▸ TASK DESCRIPTION
Make an exact copy of all the records.

▸ SUPPLIED INFORMATION
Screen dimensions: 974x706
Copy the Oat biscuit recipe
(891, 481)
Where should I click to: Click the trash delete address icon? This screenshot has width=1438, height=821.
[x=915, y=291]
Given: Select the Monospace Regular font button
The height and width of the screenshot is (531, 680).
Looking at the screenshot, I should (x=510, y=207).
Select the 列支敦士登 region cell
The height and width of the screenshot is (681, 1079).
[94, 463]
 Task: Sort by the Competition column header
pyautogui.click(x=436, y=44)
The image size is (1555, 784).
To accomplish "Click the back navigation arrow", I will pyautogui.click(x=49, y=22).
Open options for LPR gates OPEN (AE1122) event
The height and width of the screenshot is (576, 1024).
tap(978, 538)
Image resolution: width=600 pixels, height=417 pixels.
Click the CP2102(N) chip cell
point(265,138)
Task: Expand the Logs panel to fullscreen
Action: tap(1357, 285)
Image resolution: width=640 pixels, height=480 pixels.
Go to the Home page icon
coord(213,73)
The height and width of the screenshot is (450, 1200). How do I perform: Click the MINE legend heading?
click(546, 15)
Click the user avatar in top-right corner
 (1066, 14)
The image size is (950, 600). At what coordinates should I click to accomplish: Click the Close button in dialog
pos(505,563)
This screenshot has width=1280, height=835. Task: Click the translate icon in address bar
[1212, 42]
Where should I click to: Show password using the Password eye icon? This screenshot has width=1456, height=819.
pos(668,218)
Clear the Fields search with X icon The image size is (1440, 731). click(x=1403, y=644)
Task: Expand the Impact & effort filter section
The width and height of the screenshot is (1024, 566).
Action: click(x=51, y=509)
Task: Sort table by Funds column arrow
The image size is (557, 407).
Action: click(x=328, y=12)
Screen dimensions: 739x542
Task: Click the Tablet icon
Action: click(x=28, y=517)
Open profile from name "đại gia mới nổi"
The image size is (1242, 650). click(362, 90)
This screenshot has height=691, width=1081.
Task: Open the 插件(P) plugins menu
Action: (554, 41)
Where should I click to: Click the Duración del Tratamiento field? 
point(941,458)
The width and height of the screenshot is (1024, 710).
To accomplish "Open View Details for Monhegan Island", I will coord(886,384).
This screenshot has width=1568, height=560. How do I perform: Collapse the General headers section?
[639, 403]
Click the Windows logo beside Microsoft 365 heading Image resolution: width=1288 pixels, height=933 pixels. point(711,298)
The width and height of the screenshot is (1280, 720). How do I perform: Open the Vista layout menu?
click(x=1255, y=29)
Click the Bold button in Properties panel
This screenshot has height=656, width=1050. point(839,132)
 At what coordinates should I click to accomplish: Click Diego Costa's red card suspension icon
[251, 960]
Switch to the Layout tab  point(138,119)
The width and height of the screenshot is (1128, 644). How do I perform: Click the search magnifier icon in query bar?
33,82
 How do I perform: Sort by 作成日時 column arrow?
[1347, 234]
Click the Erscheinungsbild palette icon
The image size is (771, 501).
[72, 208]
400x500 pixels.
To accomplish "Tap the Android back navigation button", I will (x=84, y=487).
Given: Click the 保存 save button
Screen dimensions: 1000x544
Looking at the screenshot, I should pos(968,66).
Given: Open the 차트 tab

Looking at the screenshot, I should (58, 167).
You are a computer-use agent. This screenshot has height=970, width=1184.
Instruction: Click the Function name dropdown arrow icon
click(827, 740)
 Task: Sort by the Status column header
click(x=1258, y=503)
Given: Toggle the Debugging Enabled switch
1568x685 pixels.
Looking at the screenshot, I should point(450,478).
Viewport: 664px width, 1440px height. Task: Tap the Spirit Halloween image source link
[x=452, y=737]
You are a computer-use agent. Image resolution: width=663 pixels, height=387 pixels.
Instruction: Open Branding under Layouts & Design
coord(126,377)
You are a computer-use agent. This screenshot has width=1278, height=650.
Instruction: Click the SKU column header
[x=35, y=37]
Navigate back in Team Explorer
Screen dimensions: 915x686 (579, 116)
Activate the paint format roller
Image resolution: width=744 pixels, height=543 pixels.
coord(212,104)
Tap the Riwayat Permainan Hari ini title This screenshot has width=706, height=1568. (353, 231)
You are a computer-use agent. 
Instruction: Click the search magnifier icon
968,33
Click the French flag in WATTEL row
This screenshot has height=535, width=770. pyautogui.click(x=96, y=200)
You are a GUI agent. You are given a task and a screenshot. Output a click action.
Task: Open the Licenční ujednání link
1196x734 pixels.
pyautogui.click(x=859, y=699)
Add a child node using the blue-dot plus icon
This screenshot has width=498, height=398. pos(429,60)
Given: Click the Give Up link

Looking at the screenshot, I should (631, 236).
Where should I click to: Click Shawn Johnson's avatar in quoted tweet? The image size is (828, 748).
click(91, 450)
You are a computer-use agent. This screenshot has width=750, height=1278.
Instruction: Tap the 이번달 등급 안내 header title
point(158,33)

▸ SOLUTION BELOW
Screen dimensions: 974x706
Copy the Oat biscuit recipe
(891, 481)
Where should I click to: Click the trash delete address icon? This screenshot has width=1438, height=821.
[x=915, y=291]
Given: Select the Monospace Regular font button
The height and width of the screenshot is (531, 680).
Looking at the screenshot, I should (x=510, y=207).
Select the 列支敦士登 region cell
The height and width of the screenshot is (681, 1079).
[94, 463]
 Task: Sort by the Competition column header
pyautogui.click(x=436, y=44)
The image size is (1555, 784).
To accomplish "Click the back navigation arrow", I will pyautogui.click(x=49, y=22).
Open options for LPR gates OPEN (AE1122) event
The height and width of the screenshot is (576, 1024).
tap(978, 538)
Image resolution: width=600 pixels, height=417 pixels.
Click the CP2102(N) chip cell
point(265,138)
Task: Expand the Logs panel to fullscreen
Action: tap(1357, 285)
Image resolution: width=640 pixels, height=480 pixels.
Go to the Home page icon
coord(213,73)
The height and width of the screenshot is (450, 1200). How do I perform: Click the MINE legend heading?
click(546, 15)
Click the user avatar in top-right corner
 (1066, 14)
The image size is (950, 600). At what coordinates should I click to accomplish: Click the Close button in dialog
pos(505,563)
This screenshot has width=1280, height=835. Task: Click the translate icon in address bar
[1212, 42]
Where should I click to: Show password using the Password eye icon? This screenshot has width=1456, height=819.
pos(668,218)
Clear the Fields search with X icon The image size is (1440, 731). click(x=1403, y=644)
Task: Expand the Impact & effort filter section
The width and height of the screenshot is (1024, 566).
Action: click(x=51, y=509)
Task: Sort table by Funds column arrow
The image size is (557, 407).
Action: click(x=328, y=12)
Screen dimensions: 739x542
Task: Click the Tablet icon
Action: click(x=28, y=517)
Open profile from name "đại gia mới nổi"
The image size is (1242, 650). click(362, 90)
This screenshot has height=691, width=1081.
Task: Open the 插件(P) plugins menu
Action: (554, 41)
Where should I click to: Click the Duración del Tratamiento field? 
point(941,458)
The width and height of the screenshot is (1024, 710).
To accomplish "Open View Details for Monhegan Island", I will coord(886,384).
This screenshot has width=1568, height=560. How do I perform: Collapse the General headers section?
[639, 403]
Click the Windows logo beside Microsoft 365 heading Image resolution: width=1288 pixels, height=933 pixels. point(711,298)
The width and height of the screenshot is (1280, 720). How do I perform: Open the Vista layout menu?
click(x=1255, y=29)
Click the Bold button in Properties panel
This screenshot has height=656, width=1050. point(839,132)
 At what coordinates should I click to accomplish: Click Diego Costa's red card suspension icon
[251, 960]
Switch to the Layout tab  point(138,119)
The width and height of the screenshot is (1128, 644). How do I perform: Click the search magnifier icon in query bar?
33,82
 How do I perform: Sort by 作成日時 column arrow?
[1347, 234]
Click the Erscheinungsbild palette icon
The image size is (771, 501).
[72, 208]
400x500 pixels.
To accomplish "Tap the Android back navigation button", I will (x=84, y=487).
Given: Click the 保存 save button
Screen dimensions: 1000x544
Looking at the screenshot, I should pos(968,66).
Given: Open the 차트 tab

Looking at the screenshot, I should (58, 167).
You are a computer-use agent. This screenshot has height=970, width=1184.
Instruction: Click the Function name dropdown arrow icon
click(827, 740)
 Task: Sort by the Status column header
click(x=1258, y=503)
Given: Toggle the Debugging Enabled switch
1568x685 pixels.
Looking at the screenshot, I should point(450,478).
Viewport: 664px width, 1440px height. Task: Tap the Spirit Halloween image source link
[x=452, y=737]
You are a computer-use agent. Image resolution: width=663 pixels, height=387 pixels.
Instruction: Open Branding under Layouts & Design
coord(126,377)
You are a computer-use agent. This screenshot has width=1278, height=650.
Instruction: Click the SKU column header
[x=35, y=37]
Navigate back in Team Explorer
Screen dimensions: 915x686 (579, 116)
Activate the paint format roller
Image resolution: width=744 pixels, height=543 pixels.
coord(212,104)
Tap the Riwayat Permainan Hari ini title This screenshot has width=706, height=1568. (353, 231)
You are a computer-use agent. 
Instruction: Click the search magnifier icon
968,33
Click the French flag in WATTEL row
This screenshot has height=535, width=770. pyautogui.click(x=96, y=200)
You are a GUI agent. You are given a task and a screenshot. Output a click action.
Task: Open the Licenční ujednání link
1196x734 pixels.
pyautogui.click(x=859, y=699)
Add a child node using the blue-dot plus icon
This screenshot has width=498, height=398. pos(429,60)
Given: Click the Give Up link

Looking at the screenshot, I should (631, 236).
Where should I click to: Click Shawn Johnson's avatar in quoted tweet? The image size is (828, 748).
click(91, 450)
You are a computer-use agent. This screenshot has width=750, height=1278.
Instruction: Tap the 이번달 등급 안내 header title
point(158,33)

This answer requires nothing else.